Monday, May 11, 2015

Margin Notes: The Perfect Wife

Gwenevere Sisco and John Lenartz as Kathy and Paul.
Photo by Patrick Taylor.
The Perfect Wife

Seen on: Sunday, 5/10/15.
My grade: B-. Weak script bolstered by good design and some good performances.

Plot and Background
After her estranged father Paul slipped into dementia, Kathy returned to be caretaker - and much more than she bargained for, as Paul recognizes her as his late ex-wife Natalie more frequently than he does as his daughter, all grown up. Though Kathy's sister Sarah attempts to intervene, Kathy's and Paul's codependency runs too strong a current for her to divert. Per the program, "The Perfect Wife​won the 2012 Stanley Drama Award from Wagner College, was a semi-finalist in the National Playwrights Conference, and chosen for the 2013 nuVoices Play Festival at The Actor’s Theatre of Charlotte. Karen L. Lewis (WGA & Dramatists Guild) has had productions and readings regionally and off Broadway and has won various awards."

Disclosure, and
What I Knew Beforehand
I have worked with the director, Audrey Alford, and the actor, Gwenevere Sisco, before, on a play I wrote, and consider them both friends. Gonna do my best to remain objective.

Thoughts:

Play: I'm going to be honest, I wasn't really wild about the script. There was too much Exposition as Argument, where two characters argue by telling the other things they already know, for the benefit of the audience. And I think it ultimately hurt the actors' ability to build character, with nothing but angrily expositing to drive them. And the climax, I think, ought to have felt inevitable, unavoidable - instead, it just sort of ... happened, and it didn't feel earned. And then the play ended. For all that, I admired the portrayal of dementia in the character of Paul - the sudden unexplained swings of mood and memory felt honest - painful and heartbreaking and unfixable. I certainly felt for the impossible situation in which Kathy found herself, as well as the incommunicable gulf between her and her sister. Director Audrey Alford navigated the lines of tension between her characters well, orchestrating between moments of sweet calm and wild calamity.

Cast: Though the cast was a bit uneven - the men generally a bit weaker than the women - there was still strong work to be seen here, particularly from the lead, Gwenevere Sisco, who brought a balance of fragility and strength to her portrayal of Kathy. John Lenartz as Paul, though he struggled sometimes with his lines, had an infectious energy and charisma, such that you could understand why Kathy couldn't bear to leave him. His slips into tantrums and infantile dependency were done with some skill. Katie Braden brought a good energy to Sarah, though she was unfortunately saddled with the worst of the Exposition as Argument dialogue, and had really only one note to play. Marie Marshal's scattery Debbie was a welcome bit of comic relief.

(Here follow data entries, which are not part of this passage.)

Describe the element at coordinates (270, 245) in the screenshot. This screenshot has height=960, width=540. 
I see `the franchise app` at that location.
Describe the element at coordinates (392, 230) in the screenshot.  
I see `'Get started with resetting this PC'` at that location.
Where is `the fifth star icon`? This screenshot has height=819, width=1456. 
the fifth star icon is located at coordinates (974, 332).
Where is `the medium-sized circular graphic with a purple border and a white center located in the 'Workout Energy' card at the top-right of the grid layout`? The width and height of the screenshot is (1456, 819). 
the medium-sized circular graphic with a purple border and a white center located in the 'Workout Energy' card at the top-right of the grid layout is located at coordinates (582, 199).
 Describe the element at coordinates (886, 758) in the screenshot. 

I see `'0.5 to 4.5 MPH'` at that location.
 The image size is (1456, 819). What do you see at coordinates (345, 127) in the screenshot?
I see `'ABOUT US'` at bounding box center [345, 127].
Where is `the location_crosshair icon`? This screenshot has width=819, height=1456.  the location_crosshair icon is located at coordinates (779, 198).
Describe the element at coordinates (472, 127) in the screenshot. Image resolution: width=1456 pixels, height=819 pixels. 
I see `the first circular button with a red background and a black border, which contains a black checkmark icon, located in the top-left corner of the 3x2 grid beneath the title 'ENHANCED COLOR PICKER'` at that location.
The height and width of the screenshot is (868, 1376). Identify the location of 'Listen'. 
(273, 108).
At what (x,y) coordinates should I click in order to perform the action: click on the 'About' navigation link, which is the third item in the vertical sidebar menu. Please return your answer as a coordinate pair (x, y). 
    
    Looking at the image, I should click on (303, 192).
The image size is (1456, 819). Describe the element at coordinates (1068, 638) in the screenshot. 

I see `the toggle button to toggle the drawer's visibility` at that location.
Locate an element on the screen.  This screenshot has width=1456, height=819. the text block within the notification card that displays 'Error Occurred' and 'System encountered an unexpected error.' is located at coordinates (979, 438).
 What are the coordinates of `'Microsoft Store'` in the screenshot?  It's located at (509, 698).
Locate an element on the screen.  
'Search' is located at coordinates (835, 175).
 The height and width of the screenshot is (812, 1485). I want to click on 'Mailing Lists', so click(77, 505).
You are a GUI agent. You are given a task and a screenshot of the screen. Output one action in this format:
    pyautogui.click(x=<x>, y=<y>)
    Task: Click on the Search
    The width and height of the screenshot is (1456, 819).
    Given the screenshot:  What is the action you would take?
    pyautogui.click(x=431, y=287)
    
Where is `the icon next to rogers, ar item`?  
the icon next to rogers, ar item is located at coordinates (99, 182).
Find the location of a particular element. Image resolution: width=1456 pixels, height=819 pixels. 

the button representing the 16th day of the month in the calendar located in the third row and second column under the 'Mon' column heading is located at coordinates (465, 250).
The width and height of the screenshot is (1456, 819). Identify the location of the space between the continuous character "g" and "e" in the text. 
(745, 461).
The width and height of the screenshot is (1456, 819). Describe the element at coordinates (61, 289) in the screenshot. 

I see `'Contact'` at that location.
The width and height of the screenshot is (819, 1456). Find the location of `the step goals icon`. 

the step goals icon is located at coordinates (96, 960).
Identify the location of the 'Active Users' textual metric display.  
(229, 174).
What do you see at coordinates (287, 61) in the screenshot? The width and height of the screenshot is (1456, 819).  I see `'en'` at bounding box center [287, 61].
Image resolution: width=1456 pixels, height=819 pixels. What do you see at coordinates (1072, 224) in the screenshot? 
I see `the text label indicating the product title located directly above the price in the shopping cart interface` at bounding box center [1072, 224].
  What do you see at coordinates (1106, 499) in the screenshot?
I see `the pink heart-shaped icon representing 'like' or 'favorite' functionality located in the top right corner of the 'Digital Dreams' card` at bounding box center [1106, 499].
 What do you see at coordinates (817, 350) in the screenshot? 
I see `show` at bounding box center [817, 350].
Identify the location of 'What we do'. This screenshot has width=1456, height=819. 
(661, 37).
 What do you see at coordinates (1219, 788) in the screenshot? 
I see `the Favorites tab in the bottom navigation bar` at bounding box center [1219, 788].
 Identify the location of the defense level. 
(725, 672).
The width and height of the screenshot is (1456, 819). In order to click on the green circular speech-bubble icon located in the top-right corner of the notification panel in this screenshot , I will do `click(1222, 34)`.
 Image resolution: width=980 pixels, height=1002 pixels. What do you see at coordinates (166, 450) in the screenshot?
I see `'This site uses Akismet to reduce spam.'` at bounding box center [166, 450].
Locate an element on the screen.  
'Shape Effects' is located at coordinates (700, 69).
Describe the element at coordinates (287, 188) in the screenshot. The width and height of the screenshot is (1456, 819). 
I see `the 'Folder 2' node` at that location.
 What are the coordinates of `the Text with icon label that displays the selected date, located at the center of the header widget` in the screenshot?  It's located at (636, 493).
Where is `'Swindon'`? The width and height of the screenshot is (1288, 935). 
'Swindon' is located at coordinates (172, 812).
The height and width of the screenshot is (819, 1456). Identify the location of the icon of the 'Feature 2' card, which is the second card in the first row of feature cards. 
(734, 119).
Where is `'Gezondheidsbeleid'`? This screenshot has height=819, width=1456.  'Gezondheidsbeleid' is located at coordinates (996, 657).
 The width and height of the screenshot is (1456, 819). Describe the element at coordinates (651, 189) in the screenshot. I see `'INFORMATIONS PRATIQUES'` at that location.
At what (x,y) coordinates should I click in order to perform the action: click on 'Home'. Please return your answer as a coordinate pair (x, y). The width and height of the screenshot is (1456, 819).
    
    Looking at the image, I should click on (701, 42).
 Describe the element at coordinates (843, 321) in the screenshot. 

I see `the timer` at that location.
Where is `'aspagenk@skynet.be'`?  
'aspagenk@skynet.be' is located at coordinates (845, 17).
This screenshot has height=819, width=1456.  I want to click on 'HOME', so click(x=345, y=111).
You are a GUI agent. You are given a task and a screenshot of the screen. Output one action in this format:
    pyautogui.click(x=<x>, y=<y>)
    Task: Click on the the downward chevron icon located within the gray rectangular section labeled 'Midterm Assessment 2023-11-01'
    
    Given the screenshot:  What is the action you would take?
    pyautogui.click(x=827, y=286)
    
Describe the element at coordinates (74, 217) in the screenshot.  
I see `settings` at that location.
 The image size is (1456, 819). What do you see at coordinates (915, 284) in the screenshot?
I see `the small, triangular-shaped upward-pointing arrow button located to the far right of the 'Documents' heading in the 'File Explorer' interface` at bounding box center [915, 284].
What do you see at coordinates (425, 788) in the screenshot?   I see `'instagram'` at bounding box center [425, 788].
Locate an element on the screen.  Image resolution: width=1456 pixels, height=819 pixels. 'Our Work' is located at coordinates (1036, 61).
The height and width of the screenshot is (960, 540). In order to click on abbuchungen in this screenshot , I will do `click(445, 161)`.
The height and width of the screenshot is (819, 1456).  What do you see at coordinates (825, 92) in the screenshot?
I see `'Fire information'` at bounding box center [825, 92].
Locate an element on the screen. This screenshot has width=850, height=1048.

Design: Brian Dudkiewicz's set design - a spindly fun-house-colored fest of taped house outlines on walls, a gridded floor, shag carpets, and brightly painted chairs and tables - evoked a sense of children playing house, a skeletal sense of make-believe, of things not quite real - an accurate clue in to the story embarking. The dark trunk at the center, packed with props, contributed as well to the sense of a set performance of roles, of toys being taken out of or returned to their place. Tom Kleinert's costumes were also helpful clues in - Kathy in an apron and cardigan, Sarah in pants- and skirt-suit - even if the costuming of Debbie felt a little too on the nose - a little too much through the sisters' lens of her. Anna Libbie's sound was generally well-placed and unobtrusive and at a higher level than I'm used to seeing for Off-Off shows, so extra props to her.

***

Running: Now playing at 4th Street Theatre (Ivy Theatre Company) - Opened: May 1, 2015. Closing: May 16, 2015
Category: straight play
Length: 1 hour, 40 minutes, no intermission.

Creative Team

Playwright: Karen L. Lewis
Director: Audrey Alford
Designers: Brian Dudkiewicz (Set), Tom Kleinert (Costumer), Jonathan Hartley (Lighting), Anna Libbie (Sound).
Cast: Gwenevere Sisco, John Lenartz, Katie Braden, Chase Hemphill, Marie Marshal.

Chase Hemphill and Gwenevere Sisco as Matt and Kathy.